Paul Ernst Pietraß | Drucken11.02.2003 

Es gibt nichts Gutes - außer man tut es

Der reiche Poet in Leipzig, eine Glosse von Paul Ernst Pietraß

"Drei Wünsche hast du frei", pflegen gute Feen zu versprechen. Und wenn es doch noch einen Lyriker gäbe, der - trotz allem - an gute Feen glaubte, was könnte er sich da wohl wünschen? In einer Zeit, in der es mehr Schmetterlingssammler als Gedichteleser gibt, wäre der erste Wunsch mit idealistischer Sicherheit nichts weiter als ein interessiertes, gewogenes Publikum für die eigenen Werke. Schon etwas zu materialistischer Besinnung gekommen, bestünde der zweite Wunsch in jener großen Bibliothek, für die dem armen Poeten bisher schlicht die Mittel fehlten. Der dritte Wunsch aber müßte der oft beklagten Künstlerarmut sofort ein Ende machen, und zwar auf Lebenszeit.

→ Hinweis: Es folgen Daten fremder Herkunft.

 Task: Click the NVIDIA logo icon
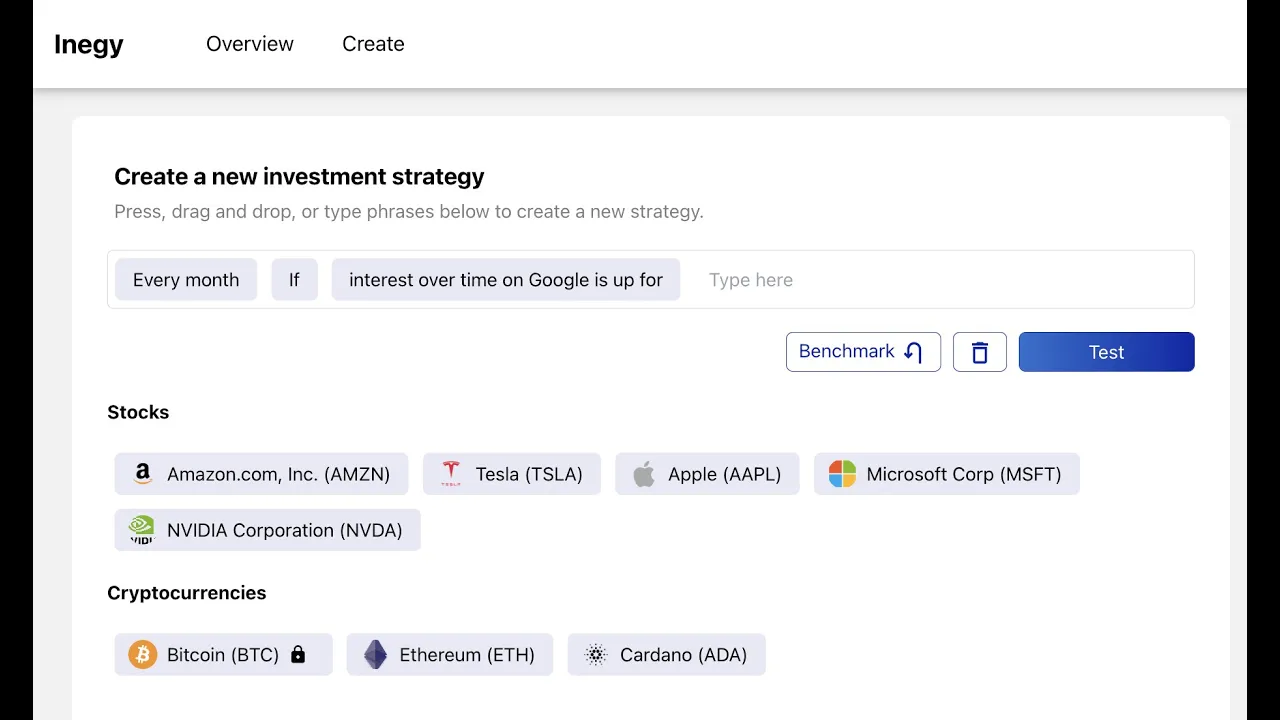click(143, 530)
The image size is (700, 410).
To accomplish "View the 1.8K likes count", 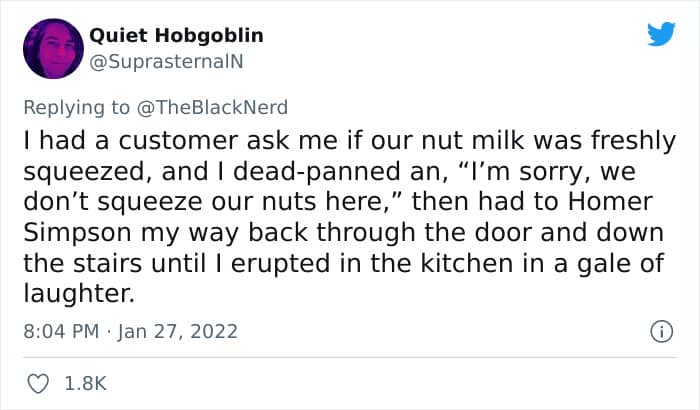I will [x=85, y=384].
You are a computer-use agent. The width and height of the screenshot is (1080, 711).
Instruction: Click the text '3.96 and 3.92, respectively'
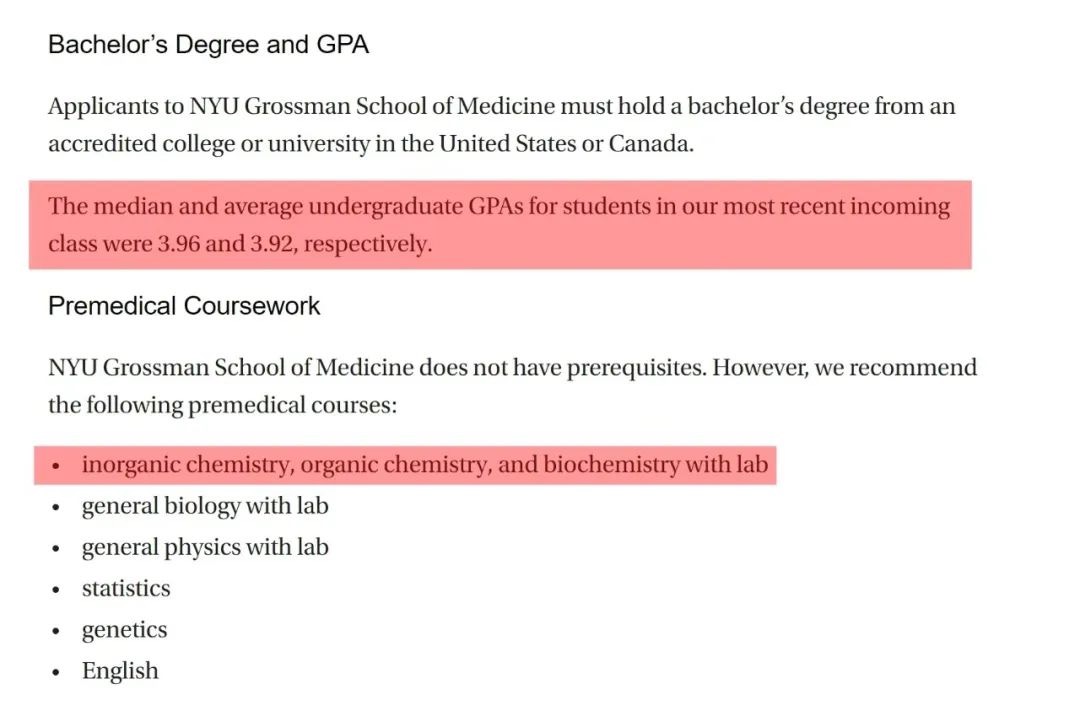(295, 244)
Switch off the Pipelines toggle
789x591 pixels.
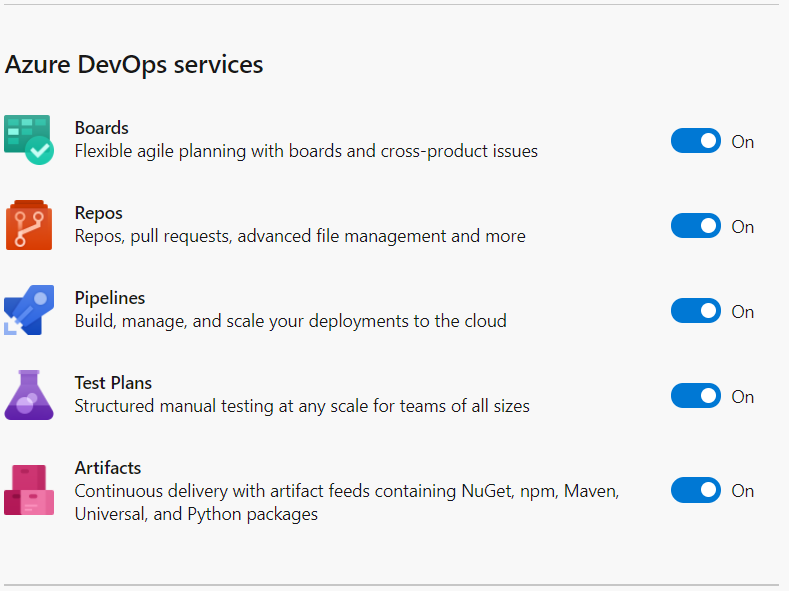[695, 311]
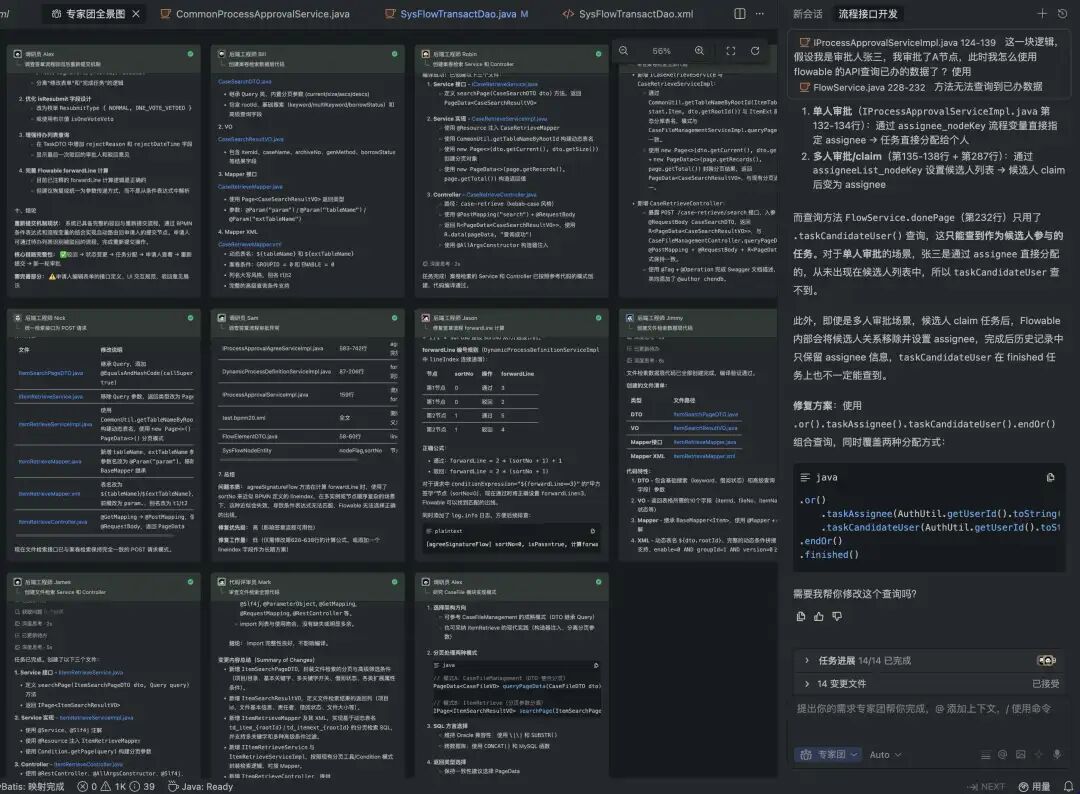Click MyBatis 映射完成 status indicator
Image resolution: width=1080 pixels, height=794 pixels.
point(30,787)
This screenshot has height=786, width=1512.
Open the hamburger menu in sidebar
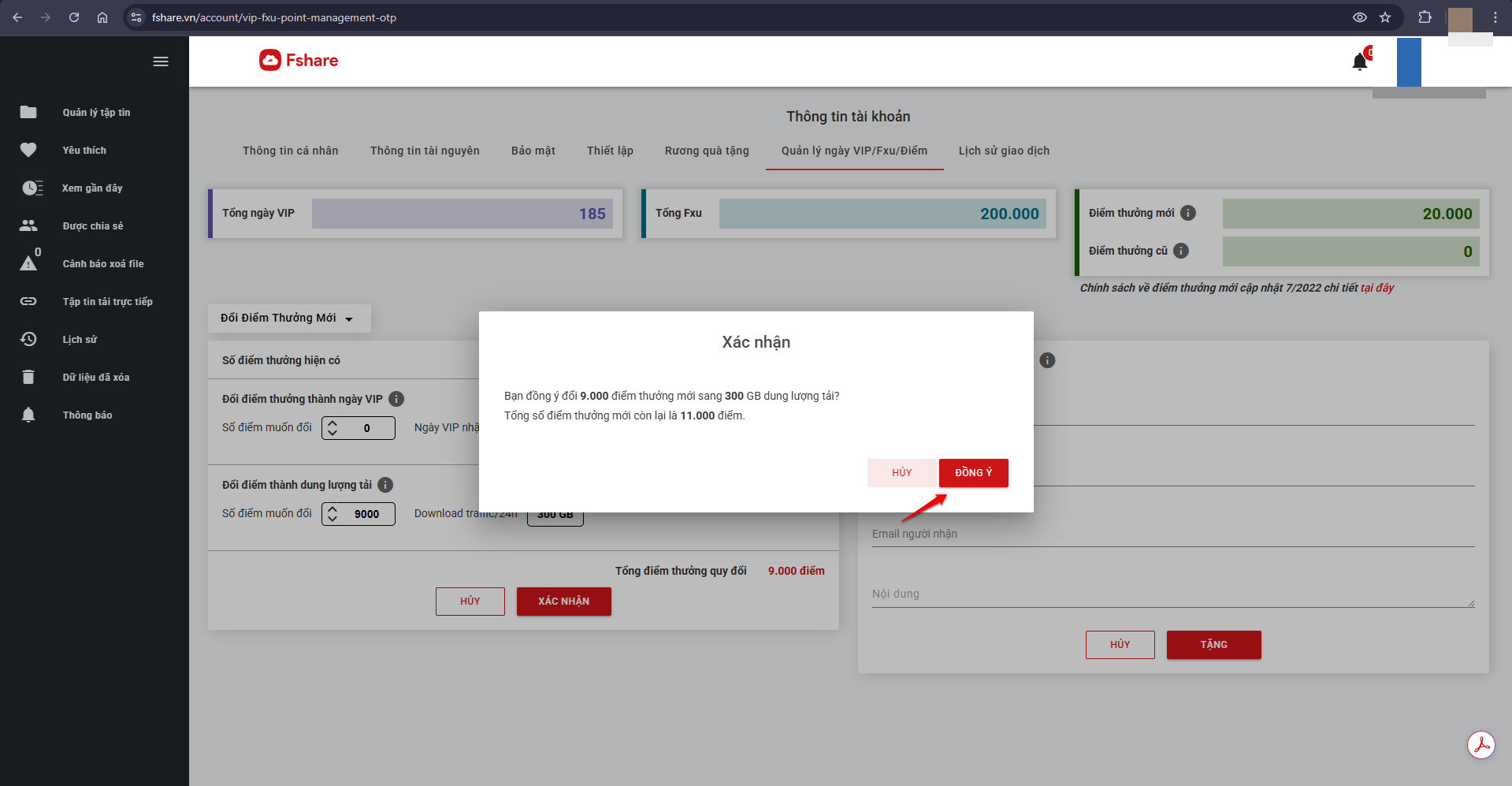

"Schade, daß es keine guten Feen mehr gibt", könnte man da im Chor mit all den Reimexperten seufzen. Doch weit gefehlt! Seit Jahren steht ein zauberhaftes Angebot, und kein einziger Lyriker sagt "Ja" dazu. Nun dürfen Feen schon von Dienst wegen nicht zickig sein, und deshalb gilt das Angebot noch immer: Eine Lebenszeitstelle als hochdotierter Professor am renommierten, bestens ausgestatteten Deutschen Literaturinstitut in Leipzig, an dem es von versmaß-versessenen Schreiblehrlingen nur so wimmelt. Ein Schlaraffenland für die sonst ach so ausgehungerten Wort-Tüftler, eine Fata Morgana in der Würste Ignoranz. Und das alles "ganz in echt"!

Doch, siehe da, keiner traut sich. Kein deutscher Bettelpoet hat es nötig - man riskiert ja auch wirklich zu viel! Das schöne, sorgsam zusammengedarbte Lumpen-Image. Das ganze Mitleid der Kulturnation, das man sich so schlecht verdient hat. Und weil alles so aschenputtel-karg bleiben soll, wie es ist, wird die gute Fee vom Freistaat Sachsen wohl noch ein paar weitere Jahre Überstunden schieben müssen, bevor das einmalige Institut aus Dozentenmangel seine Pforten schließen muß. Dann haben die armen Schreiberlinge auch endlich wieder einen triftigen Grund zum Jammern und zum Anprangern der kulturfeindlichen Politik. Und alles hat seine herrlich schlechte Ordnung. Wer glaubt schon noch an gute Feen?